EXERCISE - I need every line that includes the word "computer" copied from the material.

DATA FOR REVIEW section start

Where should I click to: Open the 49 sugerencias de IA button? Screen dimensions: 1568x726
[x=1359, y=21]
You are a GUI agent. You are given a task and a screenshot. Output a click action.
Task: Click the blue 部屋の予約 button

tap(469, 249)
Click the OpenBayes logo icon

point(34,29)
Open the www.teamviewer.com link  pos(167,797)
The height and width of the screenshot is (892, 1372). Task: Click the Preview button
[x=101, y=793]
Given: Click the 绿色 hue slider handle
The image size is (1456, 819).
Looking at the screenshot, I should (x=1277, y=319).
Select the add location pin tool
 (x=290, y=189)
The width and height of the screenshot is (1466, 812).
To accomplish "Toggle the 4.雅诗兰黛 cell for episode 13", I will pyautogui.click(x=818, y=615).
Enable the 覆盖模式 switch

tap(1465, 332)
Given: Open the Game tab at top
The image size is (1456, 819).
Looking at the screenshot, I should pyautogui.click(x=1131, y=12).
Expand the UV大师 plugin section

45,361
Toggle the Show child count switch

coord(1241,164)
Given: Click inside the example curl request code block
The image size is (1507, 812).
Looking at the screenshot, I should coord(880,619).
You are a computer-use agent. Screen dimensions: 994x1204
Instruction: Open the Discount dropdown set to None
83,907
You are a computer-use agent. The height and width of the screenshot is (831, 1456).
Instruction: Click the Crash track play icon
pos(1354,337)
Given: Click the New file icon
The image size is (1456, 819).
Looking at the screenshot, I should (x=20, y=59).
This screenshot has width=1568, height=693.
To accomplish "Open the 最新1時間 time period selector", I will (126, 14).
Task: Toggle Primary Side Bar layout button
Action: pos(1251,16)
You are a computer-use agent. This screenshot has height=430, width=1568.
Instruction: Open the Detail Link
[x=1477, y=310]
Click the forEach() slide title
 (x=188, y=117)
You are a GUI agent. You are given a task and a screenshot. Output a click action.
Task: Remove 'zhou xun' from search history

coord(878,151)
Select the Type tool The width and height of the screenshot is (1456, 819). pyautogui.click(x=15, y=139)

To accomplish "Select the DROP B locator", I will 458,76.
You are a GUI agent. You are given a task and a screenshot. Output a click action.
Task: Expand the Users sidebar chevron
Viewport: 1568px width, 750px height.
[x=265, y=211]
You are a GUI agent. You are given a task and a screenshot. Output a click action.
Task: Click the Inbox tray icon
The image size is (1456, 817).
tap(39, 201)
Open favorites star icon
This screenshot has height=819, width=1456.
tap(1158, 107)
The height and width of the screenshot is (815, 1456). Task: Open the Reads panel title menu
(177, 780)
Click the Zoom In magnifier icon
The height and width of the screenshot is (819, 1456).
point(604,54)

DATA FOR REVIEW section end

SOLUTION BELOW -
You are a computer-use agent. Screen dimensions: 994x1204
You are a computer-use agent. The height and width of the screenshot is (831, 1456).
You are a computer-use agent. This screenshot has height=430, width=1568.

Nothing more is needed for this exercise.